**Brief**: Search the records for the string "pixels", and show each line where it appears.

**Dataset content**:
--------
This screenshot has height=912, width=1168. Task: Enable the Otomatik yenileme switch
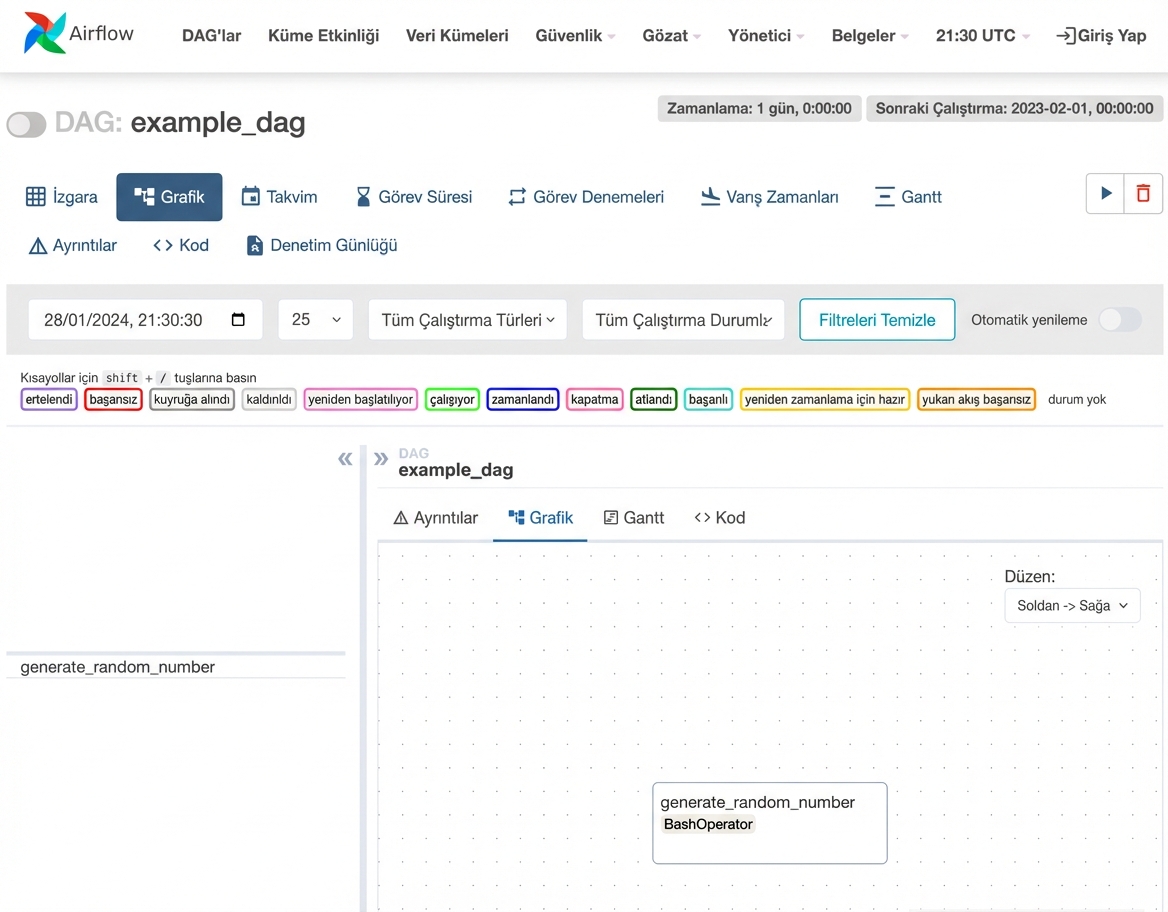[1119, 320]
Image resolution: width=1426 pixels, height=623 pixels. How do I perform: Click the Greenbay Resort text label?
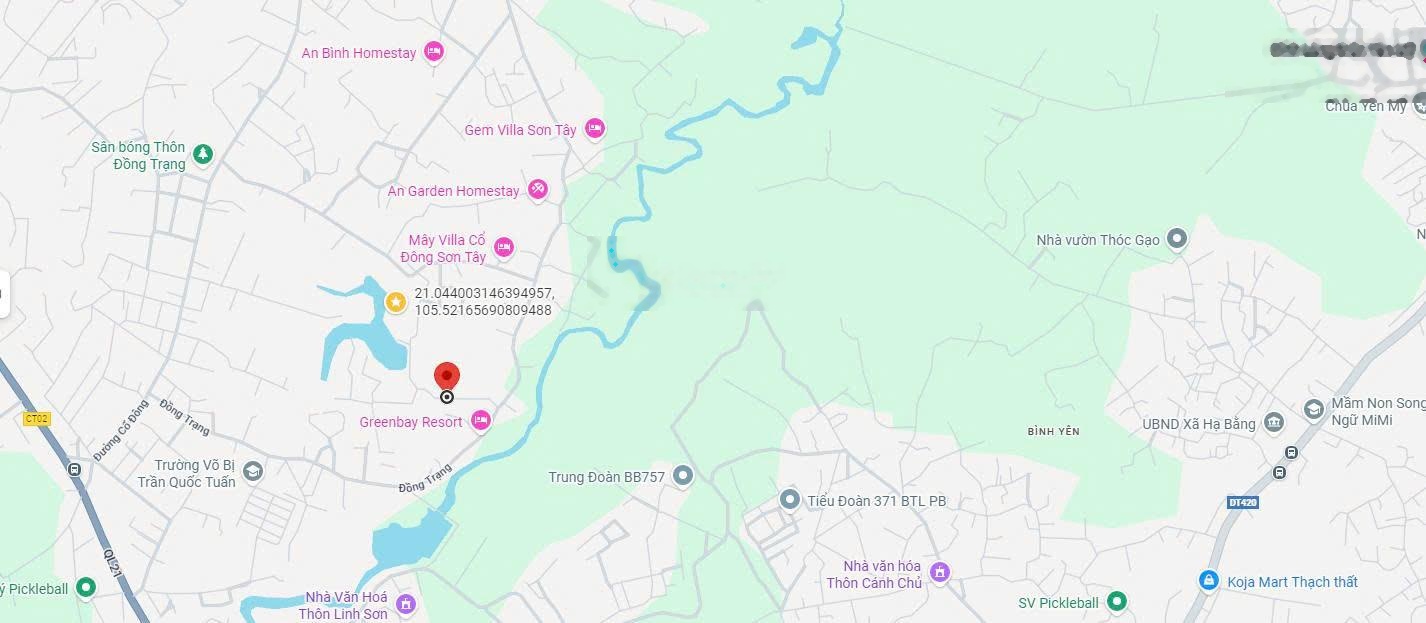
--------
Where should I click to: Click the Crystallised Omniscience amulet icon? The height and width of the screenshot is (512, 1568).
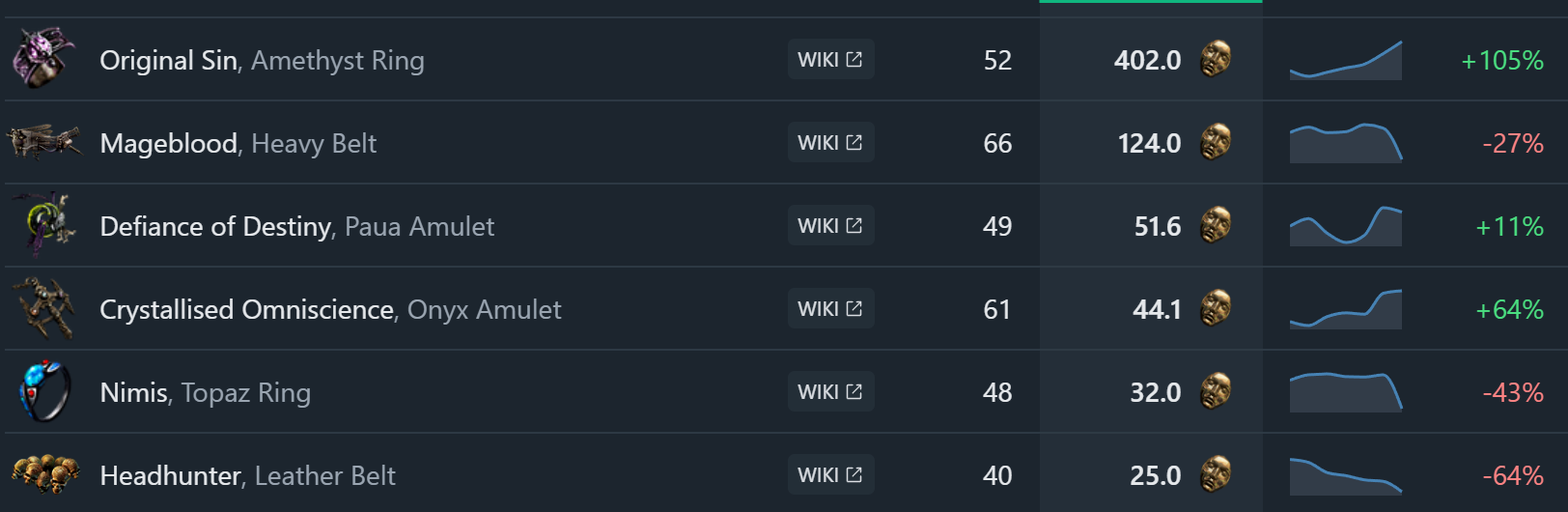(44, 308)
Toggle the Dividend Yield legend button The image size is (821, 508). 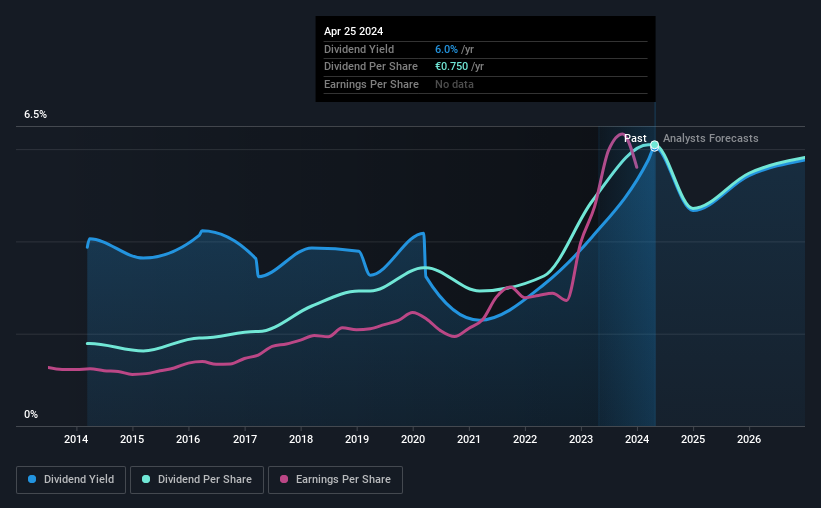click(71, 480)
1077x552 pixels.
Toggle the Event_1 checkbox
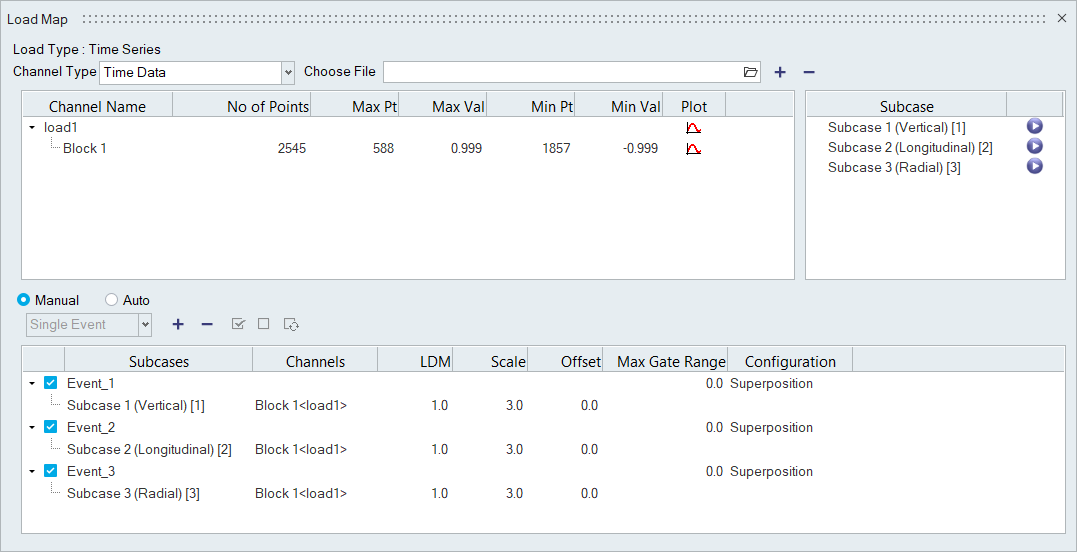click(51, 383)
--------
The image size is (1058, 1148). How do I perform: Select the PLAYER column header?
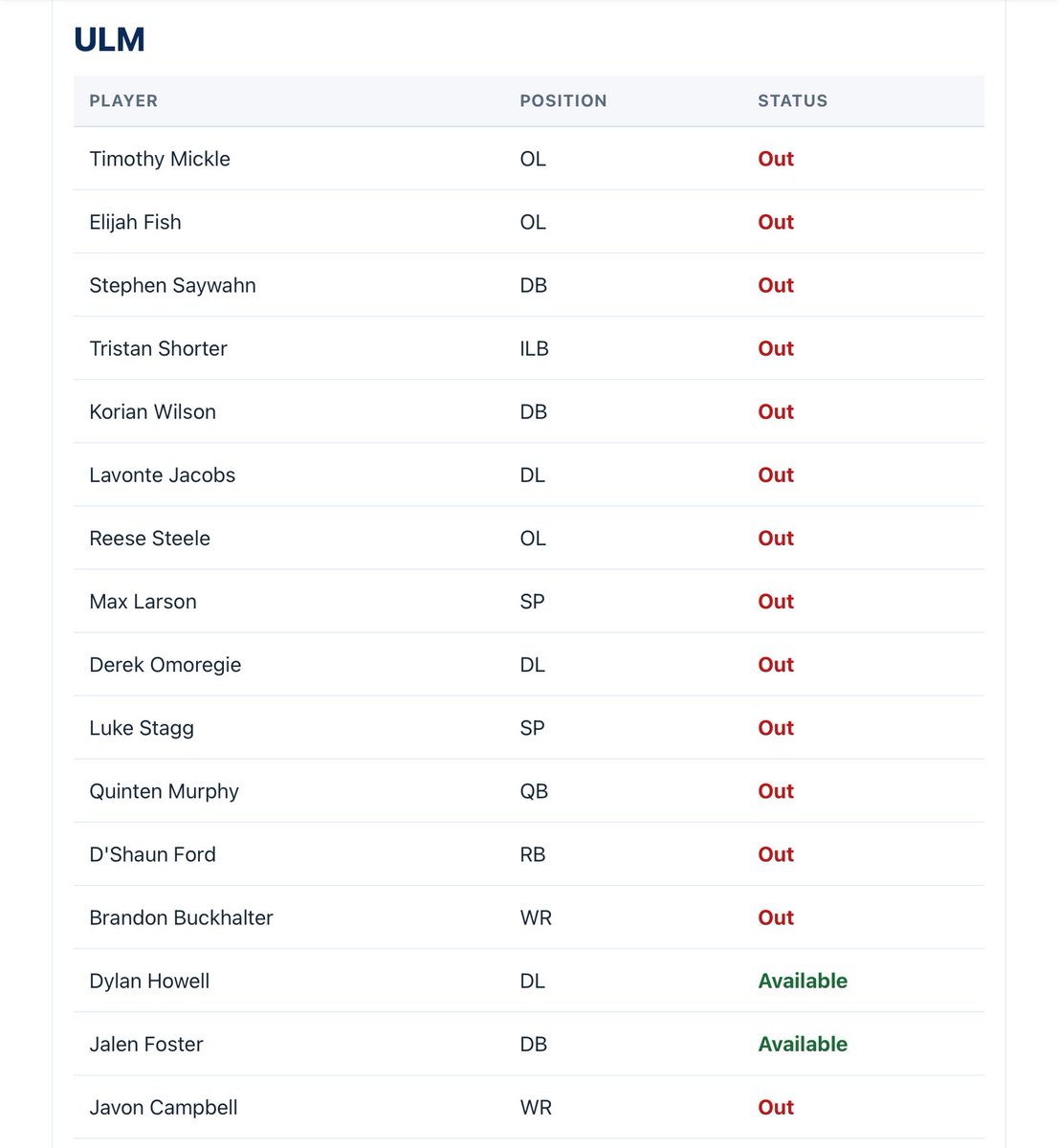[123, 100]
--------
**Expected answer**:
Image resolution: width=1426 pixels, height=623 pixels. How do I perform: Click the Greenbay Resort text label?
1077x552 pixels.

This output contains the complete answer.